The Republicans actually want to impose Greek-style budget-slashing on the United States. And the federal budget sequestration scheduled to take effect next week could represent the first serious step here toward the kind of fiscal policies that have proved so ruinous not only in Greece — raising unemployment, destroying hope, and encouraging extremism — but across Europe.

Nearly every day, House Speaker John Boehner or Senate Minority Leader Mitch McConnell – or Senator Rand Paul or Rep. Paul Ryan, or almost any other prominent Republican – insists that the only way to improve the economic prospects of the American people is to impose drastic budget cuts on them. While these Republican leaders don’t love the sequester budget only because it cuts too deeply into defense programs, they are eager to impose similar cuts or worse on every domestic function, from health care and education to food safety and infrastructure.

Unwilling as they usually are to name specific cuts, the Republican plans that have emerged lately are indeed similar in scope and impact to those imposed by European central bankers on Greece, Spain, Portugal, Ireland, and other beleaguered states across the continent (and imposed by the British government on the United Kingdom itself).

Enacting the same fiscal policies in this country would, presumably, induce the same effects. Yet despite their enthusiasm for extreme austerity the Republican, Tea Party, and assorted media soothsayers almost never want to discuss what has happened in Europe as a result of those same policies. It is not always possible to ignore the unhappy reality of renewed recession, from England to Italy.

Just last weekend, the British were jolted by news that Moody’s had downgraded investments in their country’s sovereign debt from its traditional AAA status.

Why would the bond rating agency do something like that? Principally because the miserable budgeting of Tory Prime Minister David Cameron’s government has mired the United Kingdom in negative growth, with no prospect of reducing its debt, which keeps growing. So the scheme that was supposed to improve the fiscal outlook for the British has merely lowered their credit rating. That wasn’t supposed to happen — in fact, the austerity plan was designed to preserve Britain’s AAA rating — but it was inevitable as soon as Downing Street chose budget-balancing over growth.

The same downward trajectory can be marked wherever the leaders of dominant Germany have forced austerity plans onto indebted governments.

So damaging has this process become for all of Europe that the Germans finally began suffering the ironic consequences in the last quarter of 2012. Their export-led growth strategies cannot work when their neighbors, reduced to poverty, can no longer purchase German goods. If German exports pick up again this year, it will only happen because customers in the U.S. and China remain exempt from the effects of austerity.

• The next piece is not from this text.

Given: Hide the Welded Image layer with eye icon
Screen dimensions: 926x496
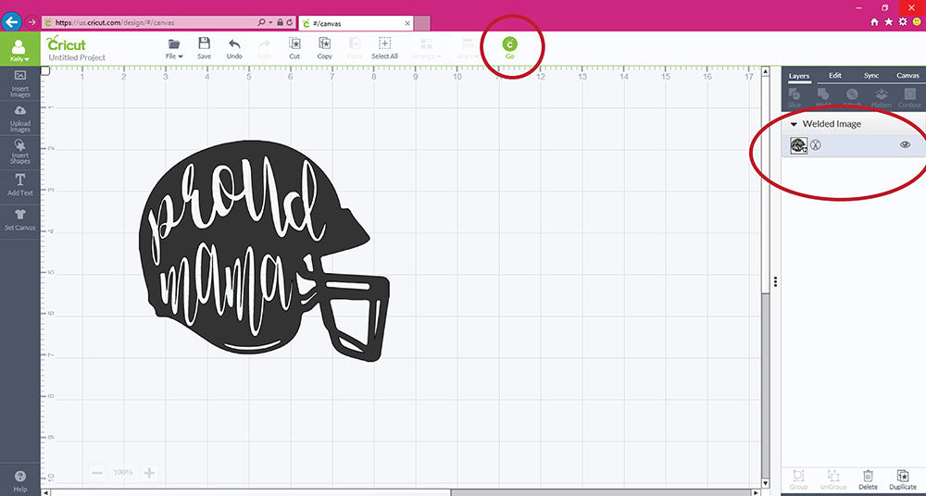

Until now, the United States has escaped the fate of Europe, remaining the “sole bright spot” of steady growth in the global economy, because President Obama resisted the fiscal extremism of his Republican adversaries, and contrived to ward off recession with necessary spending. Now sequestration, with all of its dire social and economic effects, will provide a taste of what is to come under Republican austerity: a shrunken nation with a dim future.